Elvis has left the building
What's the meaning of the phrase 'Elvis has left the building'?
The show is over - go home.
What's the origin of the phrase 'Elvis has left the building'?
"Elvis has left the building" used to be announced at the end of Elvis Presley's concerts to encourage fans to accept that there would be no further encores and to go home. It is now used more widely to indicate that someone has made an exit or that something is complete.

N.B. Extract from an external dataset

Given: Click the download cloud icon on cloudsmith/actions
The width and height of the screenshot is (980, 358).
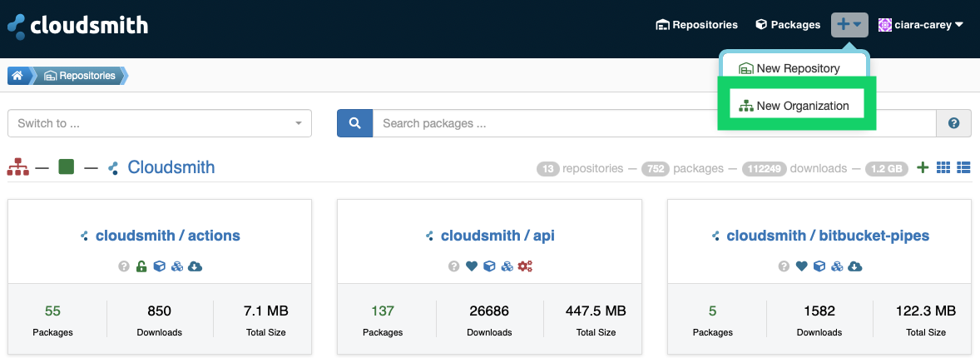Looking at the screenshot, I should point(196,266).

Oddly, although the phrase was routinely used to encourage the audience to leave, the first time that it was announced it was to encourage them to stay in their seats. That first use was in December 1956 by Horace Logan, who was the announcer at the Louisiana Hayride show, in which Elvis was a regular performer. Presley had very quickly become very popular with teenagers but had previously taken a regular lowly spot at the Hayride, which was his first big break. He was on the bill quite early in proceedings but after his performance was over and the encore complete, the crowd of teenagers, who weren't Hillbilly enthusiasts, began to leave. Logan announced:
"Please, young people ... Elvis has left the building. He has gotten in his car and driven away ... Please take your seats"
Elvis first 'left the building' in 1956.
Al Dvorin was the regular stage announcer for Elvis Presley during the 1970s. He picked up the phrase and his version can be heard on several live recordings:
"Ladies and gentlemen, Elvis has left the building. Thank you and goodnight."
The use of this term and the fact that Elvis is probably the most prominent celebrity to be known (despite claims to the contrary) to be unambiguously dead, have given rise to the verb 'to Elvis', that is, to make a sudden exit.
The Kelsey Grammar sitcom 'Frasier' used a play on the line at the end of each show - "Frasier has left the building."